** Requisitos del ejercicio **
Continúa el relato sobre Heidi y su familia a partir de su última oración.

** Extracto de página **
= = = = = = =
La segunda, Heidi, terminó casándose con aquel muchacho que su padre llevó a la expedición a la Amazonía tras las huellas de los incas. Se instalaron en Alemania, tuvieron cuatro hijos. Alguna vez, antes de que la abandonara para irse con un joven keniana, le contó a su hermana pequeña que podía aceptar sus infidelidades pero que no está dispuesta “a reproducir la vida de mamá”. Los ausentes, ella había muerto ya, siguen ahí. Mudos y lejanos, tan cercanos: como quien advierte, señala, recomienda.
= = = = = = =
[Registros almacenados]
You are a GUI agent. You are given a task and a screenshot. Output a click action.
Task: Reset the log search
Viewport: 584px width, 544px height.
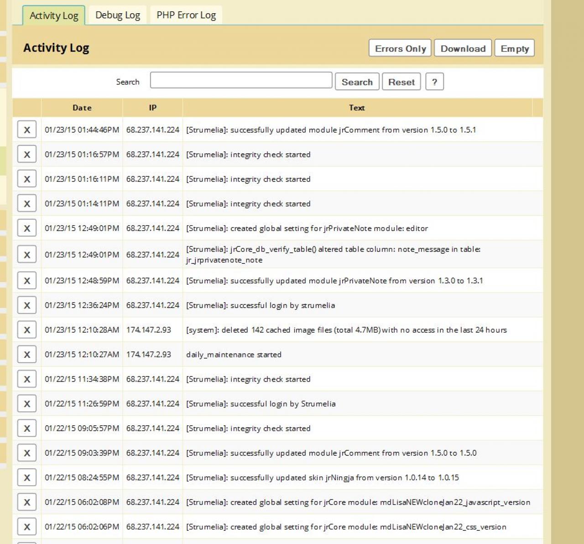pos(401,82)

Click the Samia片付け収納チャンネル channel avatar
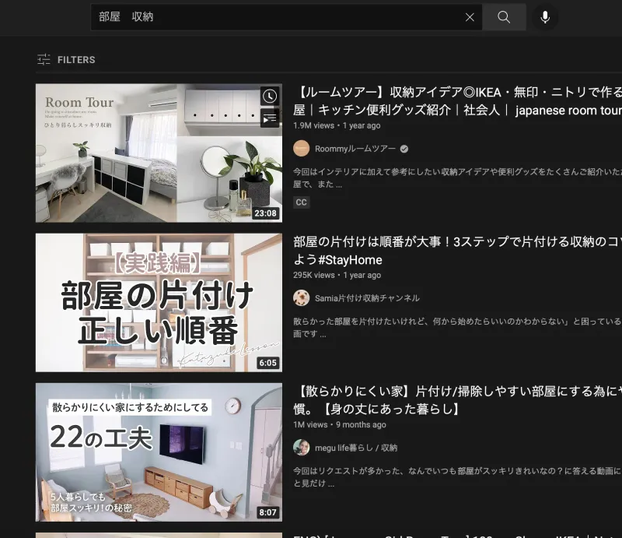pyautogui.click(x=302, y=297)
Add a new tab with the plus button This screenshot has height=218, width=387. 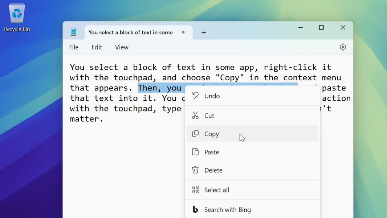(204, 32)
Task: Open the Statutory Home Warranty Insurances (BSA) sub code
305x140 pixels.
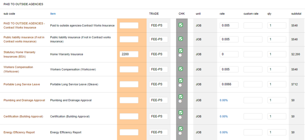Action: coord(19,54)
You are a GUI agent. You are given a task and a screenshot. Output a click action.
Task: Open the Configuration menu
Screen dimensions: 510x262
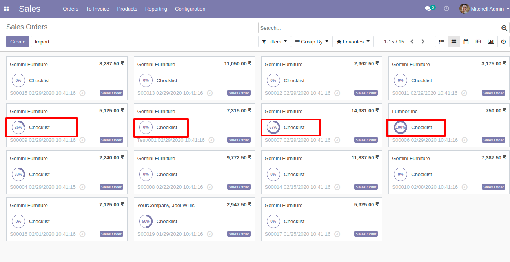click(x=190, y=9)
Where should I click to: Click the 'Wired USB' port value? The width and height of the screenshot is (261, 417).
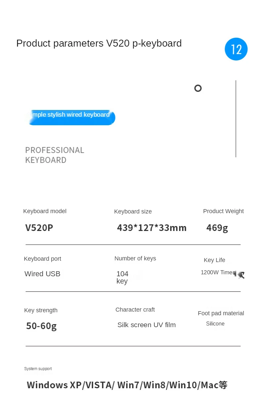point(42,274)
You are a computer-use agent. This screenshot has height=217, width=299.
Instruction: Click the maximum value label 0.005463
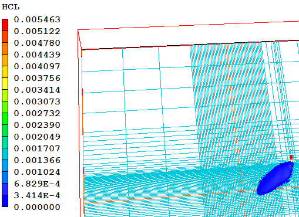(37, 19)
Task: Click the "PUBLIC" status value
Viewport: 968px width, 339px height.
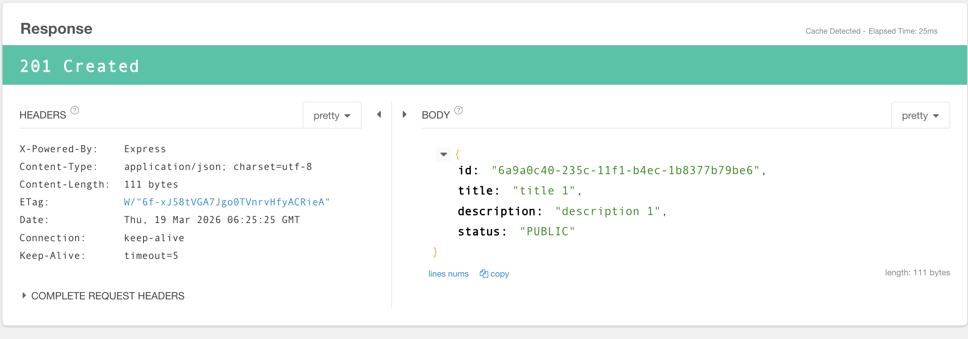Action: click(547, 231)
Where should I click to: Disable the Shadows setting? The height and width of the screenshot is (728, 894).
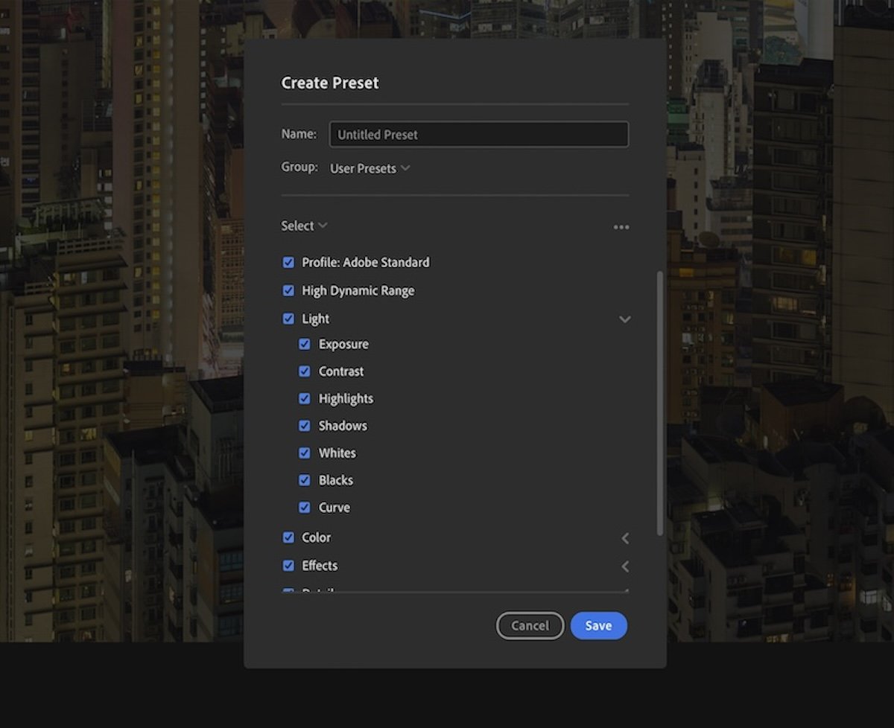[304, 425]
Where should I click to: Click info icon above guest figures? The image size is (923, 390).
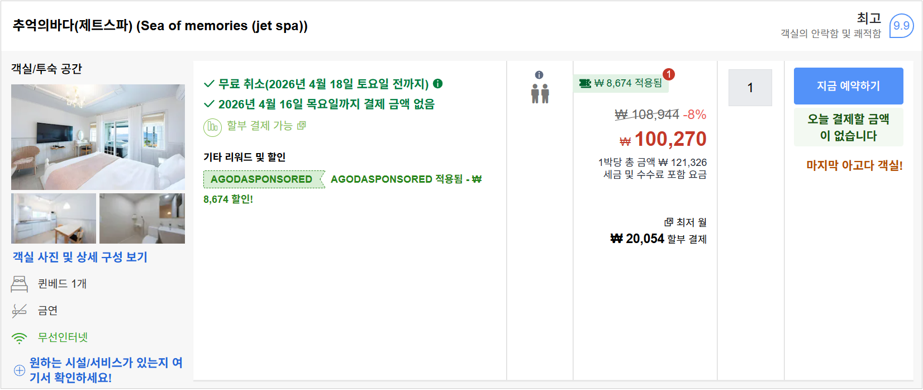[x=539, y=75]
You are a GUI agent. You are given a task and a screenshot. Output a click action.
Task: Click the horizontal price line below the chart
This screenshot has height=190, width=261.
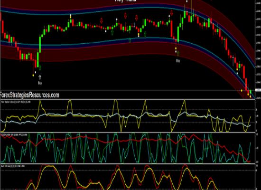point(128,90)
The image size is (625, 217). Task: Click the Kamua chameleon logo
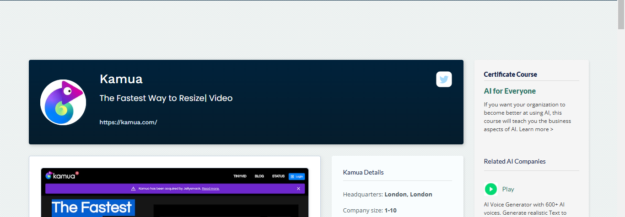point(63,102)
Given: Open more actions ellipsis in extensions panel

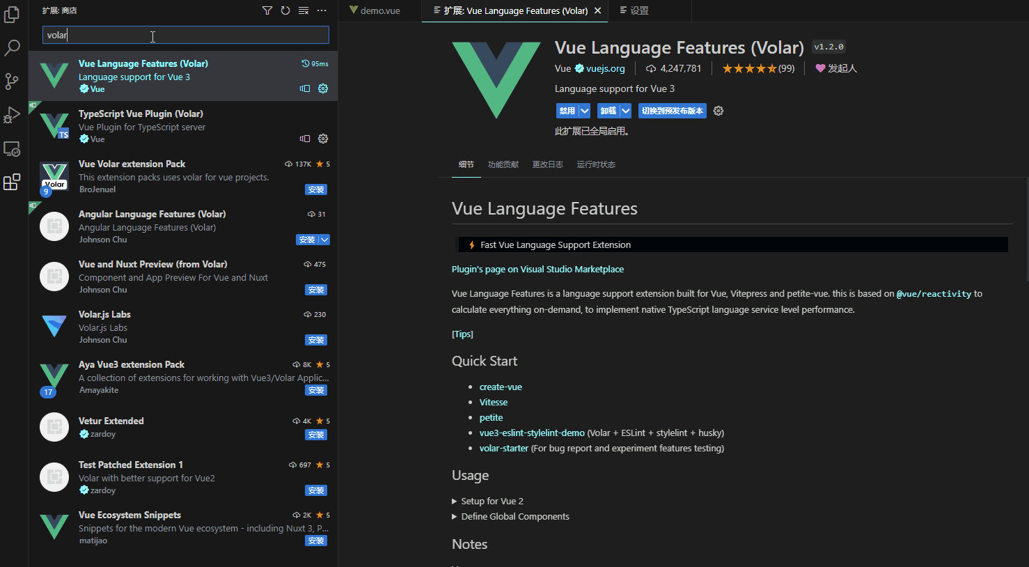Looking at the screenshot, I should 322,10.
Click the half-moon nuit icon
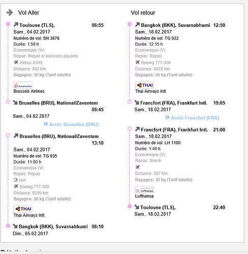The image size is (248, 254). pyautogui.click(x=16, y=180)
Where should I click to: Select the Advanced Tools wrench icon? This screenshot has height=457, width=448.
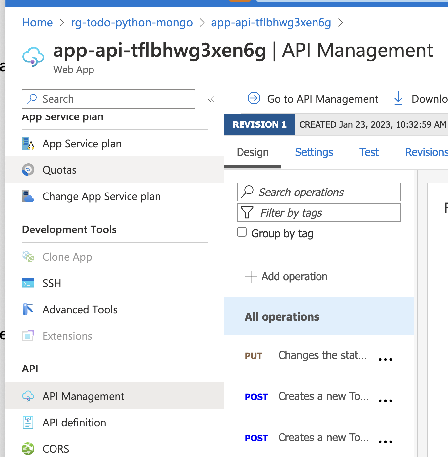click(x=28, y=309)
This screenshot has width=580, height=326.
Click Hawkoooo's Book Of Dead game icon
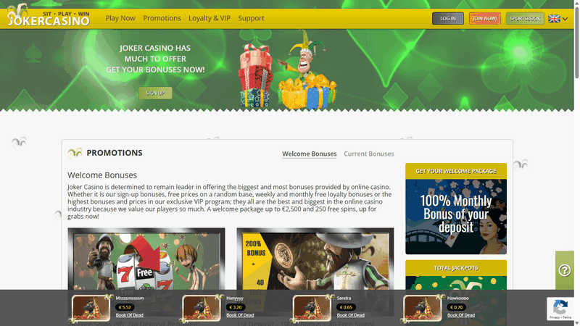pyautogui.click(x=423, y=308)
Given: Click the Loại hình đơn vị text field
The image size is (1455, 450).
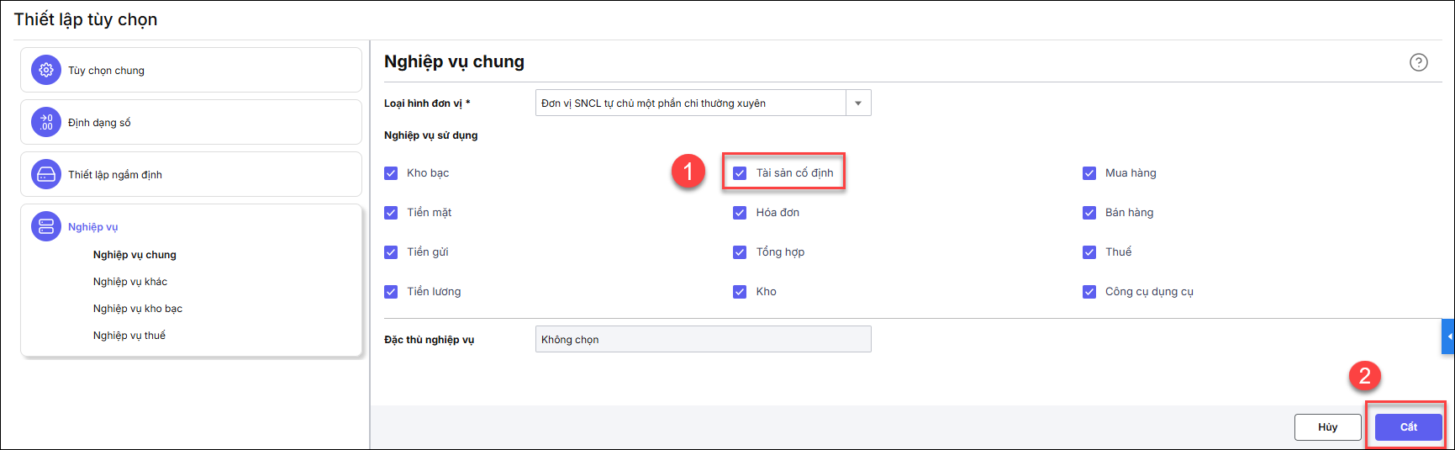Looking at the screenshot, I should pyautogui.click(x=690, y=103).
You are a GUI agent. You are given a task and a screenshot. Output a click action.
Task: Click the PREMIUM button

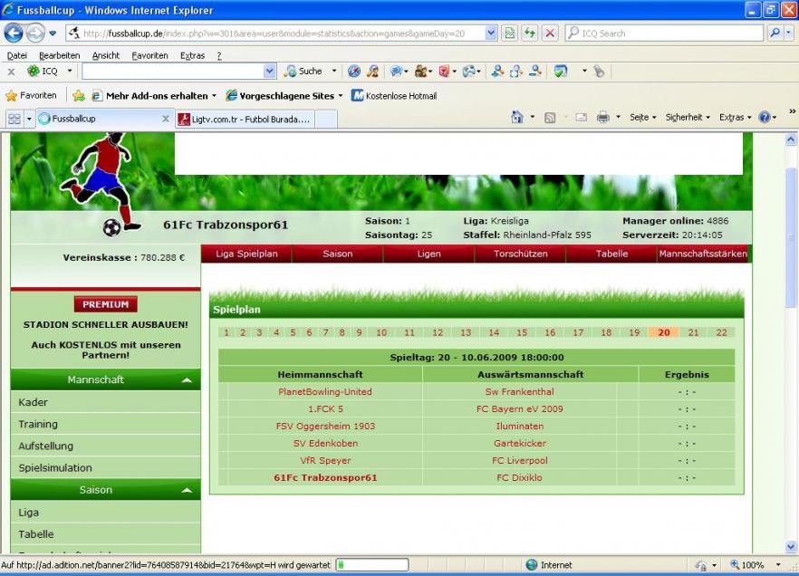pyautogui.click(x=105, y=304)
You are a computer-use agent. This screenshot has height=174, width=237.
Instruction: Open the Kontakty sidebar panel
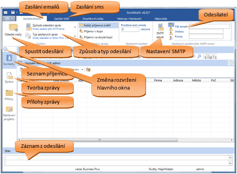click(x=9, y=59)
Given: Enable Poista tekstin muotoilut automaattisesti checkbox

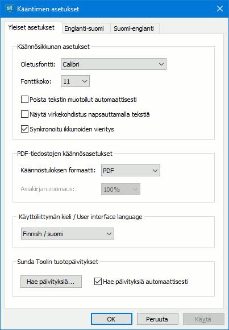Looking at the screenshot, I should click(24, 100).
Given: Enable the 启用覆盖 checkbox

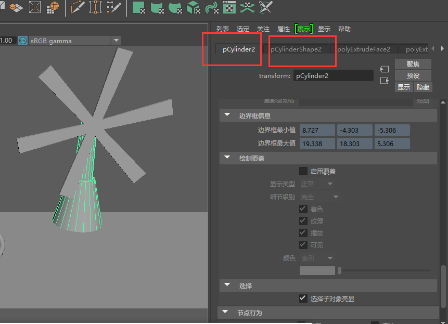Looking at the screenshot, I should 303,171.
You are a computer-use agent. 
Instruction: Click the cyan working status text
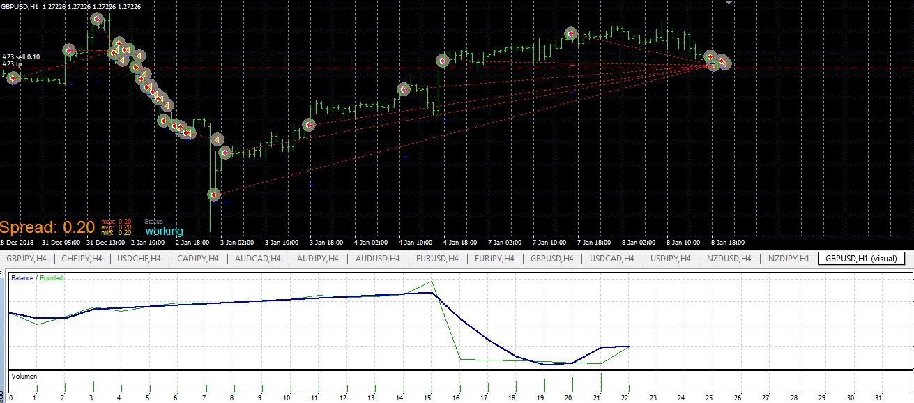coord(164,231)
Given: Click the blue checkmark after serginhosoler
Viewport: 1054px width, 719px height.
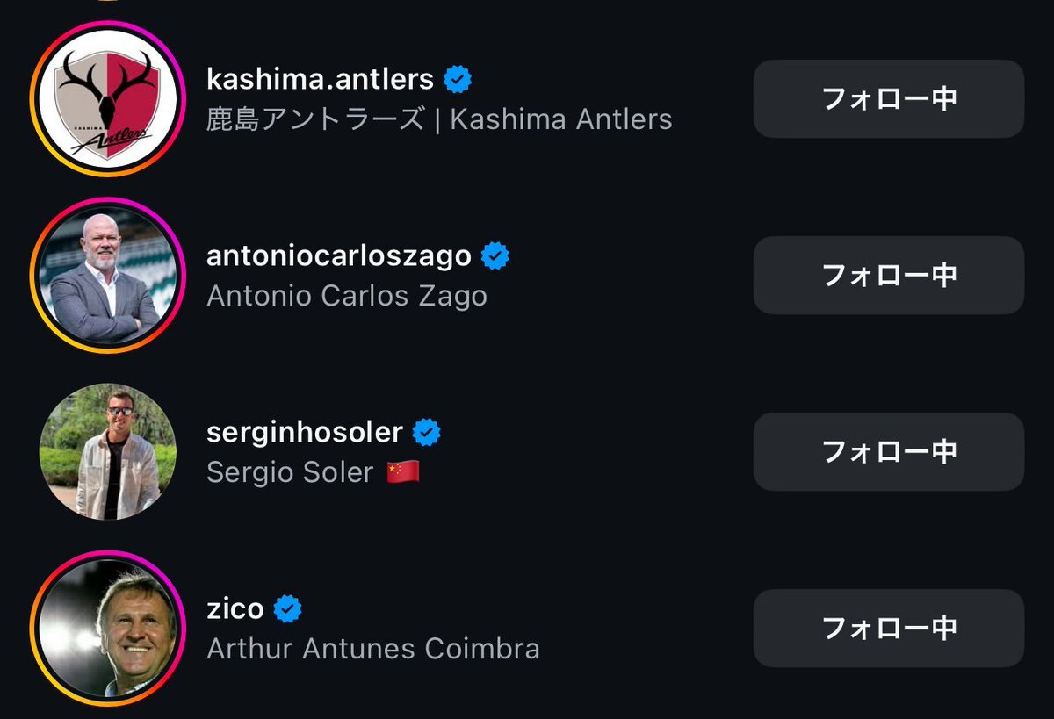Looking at the screenshot, I should [x=427, y=432].
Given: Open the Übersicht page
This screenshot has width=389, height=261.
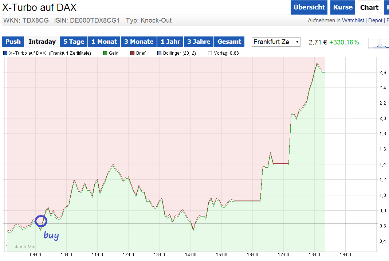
= = = = = = =
** Resultado del ejercicio **
También Monika se acordó de su madre poco después de haberse casado con el hijo de un hombre rico, propietario de unas minas. Su padre le escribió para desaprobar el matrimonio, molesto porque la mayor se rindiera a una vida convencional y apagara su potente personalidad. “Piensas también en tu madre, en lo cruel que fue con ella, en los chismes sobre él y Burgl, en la traición de él y Burgl, y todo eso te devuelve del lado del odio”, se dice Monika. Sí, también su padre había terminado yéndose con otra mujer después de lo de Paitití. Las vidas dan vueltas, los lazos se debilitan, las viejas complicidades se evaporan. Monika fracasó en su matrimonio y terminó teniendo una aventura con el hermano de su marido, un estudiante de medicina que estaba abrazando la causa revolucionaria. Con tanta injusticia alrededor, también Monika se rendiría al reto de la transformación violenta de una sociedad podrida. Terminó liándose con un guerrillero, uno de los supervivientes de la aventura del Che, fue con él donde sintió “que al fin había encontrado un lugar en el mundo, una misión que le daba sentido a su vida”.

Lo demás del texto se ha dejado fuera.